The freight train will be available for photographic purposes on the as yet unopened section of the line which crosses the lake on a causeway, beyond the limit of the passenger train service.

Don’t forget to visit the museum coach and sales stand at Brownhills West.

List of buses in attendance

At the time of writing only five entries had been confirmed but it is hoped that more vehicles will be present on the day.

transport-illustrated.blogspot.com

1.    EA4181  Dennis ‘E’ single decker, 32 seats.  Formerly no.32 in the West Bromwich fleet.  Built 1929, body by A.Dixon Ltd.  Ambulance service 1939 – 1945.  Illuminated ‘Christmas Lights’ bus 1948 – 1962.  A regular visitor to Chasewater.  Courtesy R.Coxon and the 32 Group.

oxford-chiltern-bus-page.co.uk

2.    BTA59  Dennis Mace, built 1934, single deck, 26 seats.  Restored to original colours as Southern National 668.  First visit to Chasewater since 1977.  Owner A.Gameson, Four Oaks.

JOJ 245 The Transport Museum, Wythall

3.    JOJ245  Leyland P52/1, Metro Cammel Weyman 34 seat single deck.  Built 1950 for Birmingham City Transport.  Owned by Acocks Green Bus Preservation Group and another regular visitor to Chasewater.

4.     FJJ86  Bedford MLC with Lee Motors 16 seat bus body, built 1952.  Originally Dorset CC Education Committee.  Owned by P.Mason, Hereford since 1977 and extensively rallied.

FRC 956 Leyland The Transport Museum, Wythall

5.     FRC956  Leyland PD2/12, built 1954 and delivered to Trent.  Sold by Trent 1967 and since 1972 owned by the 1926 Preservation Group.  Restored to original colours 1976, the interior is also completely refurbished.
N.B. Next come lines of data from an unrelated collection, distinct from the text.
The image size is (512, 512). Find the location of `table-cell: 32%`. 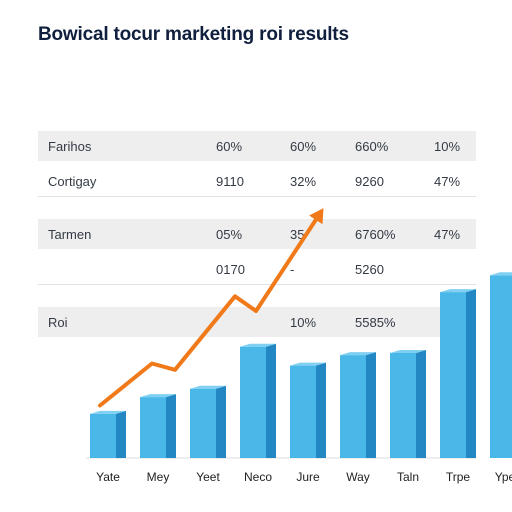

table-cell: 32% is located at coordinates (304, 182).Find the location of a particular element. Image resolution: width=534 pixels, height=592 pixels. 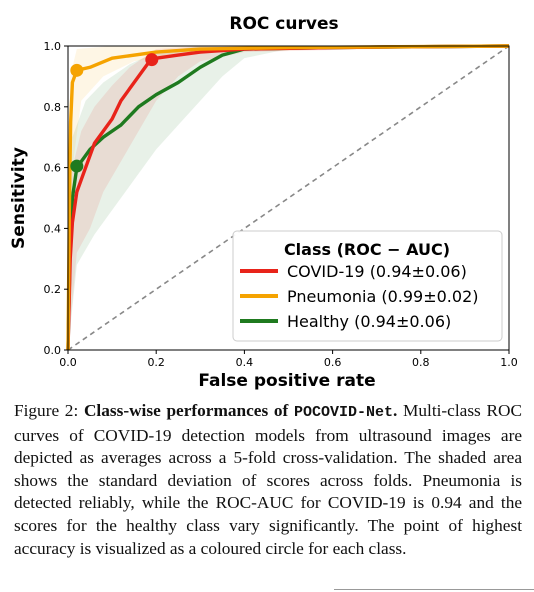

caption-lead-end: . is located at coordinates (396, 410).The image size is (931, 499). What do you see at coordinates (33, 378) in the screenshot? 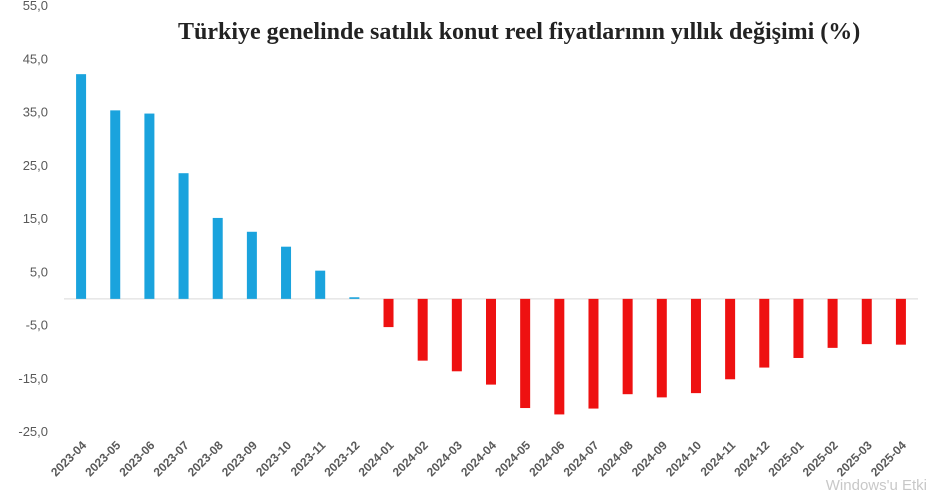
I see `y-tick-label: -15,0` at bounding box center [33, 378].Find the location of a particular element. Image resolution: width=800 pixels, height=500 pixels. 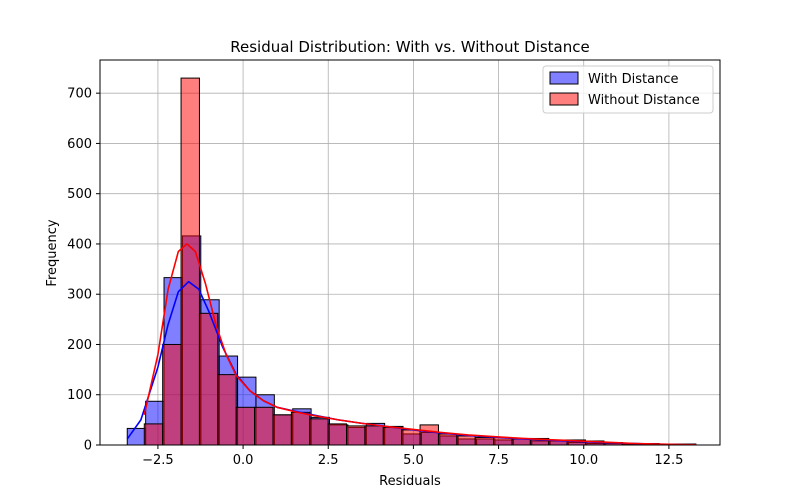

Please support the sales stands connected with some of the above listed buses as these small sales help in the restoration and continued running of these vehicles.

The owners will doubtless be pleased to answer your questions, but please do not enter the buses without their permission.

Finally we hope you have an enjoyable time and will come again next year when regular services will start again at Easter.